Cosmology from cosmic shear power spectra with Subaru Hyper Suprime-Cam first-year data
Chiaki Hikage, Masamune Oguri, Takashi Hamana, Surhud More, Rachel Mandelbaum, Masahiro Takada, Fabian Köhlinger, Hironao Miyatake, Atsushi J. Nishizawa, Hiroaki Aihara, Robert Armstrong, James Bosch, Jean Coupon, Anne Ducout, Paul Ho, Bau-Ching Hsieh, Yutaka Komiyama, François Lanusse, Alexie Leauthaud, Robert H. Lupton, Elinor Medezinski, Sogo Mineo, Shoken Miyama, Satoshi Miyazaki, Ryoma Murata, Hitoshi Murayama, Masato Shirasaki, Cristóbal Sifón, Melanie Simet, Joshua Speagle, David N. Spergel, Michael A. Strauss, Naoshi Sugiyama, Masayuki Tanaka, Yousuke Utsumi, Shiang-Yu Wang, Yoshihiko Yamada
TL;DR
This study analyzes cosmic shear in the Subaru HSC first-year data to constrain cosmology via tomographic power spectra measured with a pseudo-C_ℓ method.
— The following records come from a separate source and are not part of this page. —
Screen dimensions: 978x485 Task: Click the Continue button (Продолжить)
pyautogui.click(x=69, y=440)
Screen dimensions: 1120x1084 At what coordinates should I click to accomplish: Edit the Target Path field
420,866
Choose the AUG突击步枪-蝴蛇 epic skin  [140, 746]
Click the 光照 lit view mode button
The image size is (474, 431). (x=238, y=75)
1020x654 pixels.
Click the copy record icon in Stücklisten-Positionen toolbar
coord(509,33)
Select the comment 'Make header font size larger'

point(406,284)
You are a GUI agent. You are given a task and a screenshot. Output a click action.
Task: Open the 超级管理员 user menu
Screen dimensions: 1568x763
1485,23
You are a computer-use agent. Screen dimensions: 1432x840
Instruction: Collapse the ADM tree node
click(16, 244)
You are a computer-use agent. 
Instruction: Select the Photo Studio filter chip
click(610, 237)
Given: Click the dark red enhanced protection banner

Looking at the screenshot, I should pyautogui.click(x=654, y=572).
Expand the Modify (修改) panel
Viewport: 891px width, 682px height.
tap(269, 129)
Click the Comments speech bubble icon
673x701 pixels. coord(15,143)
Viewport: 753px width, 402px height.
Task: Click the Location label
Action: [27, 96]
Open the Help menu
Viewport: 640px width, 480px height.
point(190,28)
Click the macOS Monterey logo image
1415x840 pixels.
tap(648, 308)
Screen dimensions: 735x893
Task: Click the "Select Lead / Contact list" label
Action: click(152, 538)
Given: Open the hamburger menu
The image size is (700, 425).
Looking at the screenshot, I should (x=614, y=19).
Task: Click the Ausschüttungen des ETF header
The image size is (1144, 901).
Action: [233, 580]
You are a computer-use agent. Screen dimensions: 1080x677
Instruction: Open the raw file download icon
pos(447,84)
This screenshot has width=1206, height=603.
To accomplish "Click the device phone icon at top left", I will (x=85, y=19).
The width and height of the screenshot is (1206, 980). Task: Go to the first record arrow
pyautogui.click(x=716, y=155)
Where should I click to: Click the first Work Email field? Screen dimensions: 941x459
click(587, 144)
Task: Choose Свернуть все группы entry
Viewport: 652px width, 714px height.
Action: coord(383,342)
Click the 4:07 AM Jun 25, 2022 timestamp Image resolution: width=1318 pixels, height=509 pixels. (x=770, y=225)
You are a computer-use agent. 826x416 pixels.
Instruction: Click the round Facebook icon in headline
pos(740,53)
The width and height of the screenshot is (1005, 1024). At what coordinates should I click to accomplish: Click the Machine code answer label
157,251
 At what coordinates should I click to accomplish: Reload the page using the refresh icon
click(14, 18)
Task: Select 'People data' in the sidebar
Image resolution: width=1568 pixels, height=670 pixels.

The authors carefully model systematics, including intrinsic alignments, photo-z uncertainties, PSF leakage, and baryonic effects, and validate their covariance with analytic halo-model predictions against realistic mock catalogs. They report a robust S8 constraint of 0.800^{+0.029}_{−0.028} (α=0.45) in ΛCDM and find general consistency with Planck within uncertainties, while exploring extensions to wCDM and joint analyses with external datasets. The work demonstrates the power of deep, high-density imaging (n_g,eff ~ 17 arcmin^−2) over wide areas to tighten cosmological constraints and sets the stage for the improved precision anticipated from the full HSC survey. The framework combines precise nuisance marginalization with tomographic leverage to mitigate degeneracies and provides a blueprint for future Stage III/IV lensing analyses.
Abstract
We measure cosmic weak lensing shear power spectra with the Subaru Hyper Suprime-Cam (HSC) survey first-year shear catalog covering 137deg$^2$ of the sky. Thanks to the high effective galaxy number density of $\sim$17 arcmin$^{-2}$ even after conservative cuts such as magnitude cut of $i<24.5$ and photometric redshift cut of $0.3\leq z \leq 1.5$, we obtain a high significance measurement of the cosmic shear power spectra in 4 tomographic redshift bins, achieving a total signal-to-noise ratio of 16 in the multipole range $300 \leq \ell \leq 1900$. We carefully account for various uncertainties in our analysis including the intrinsic alignment of galaxies, scatters and biases in photometric redshifts, residual uncertainties in the shear measurement, and modeling of the matter power spectrum. The accuracy of our power spectrum measurement method as well as our analytic model of the covariance matrix are tested against realistic mock shear catalogs. For a flat $Λ$ cold dark matter ($Λ$CDM) model, we find $S_8\equiv σ_8(Ω_{\rm m}/0.3)^α=0.800^{+0.029}_{-0.028}$ for $α=0.45$ ($S_8=0.780^{+0.030}_{-0.033}$ for $α=0.5$) from our HSC tomographic cosmic shear analysis alone. In comparison with Planck cosmic microwave background constraints, our results prefer slightly lower values of $S_8$, although metrics such as the Bayesian evidence ratio test do not show significant evidence for discordance between these results. We study the effect of possible additional systematic errors that are unaccounted in our fiducial cosmic shear analysis, and find that they can shift the best-fit values of $S_8$ by up to $\sim 0.6σ$ in both directions. The full HSC survey data will contain several times more area, and will lead to significantly improved cosmological constraints.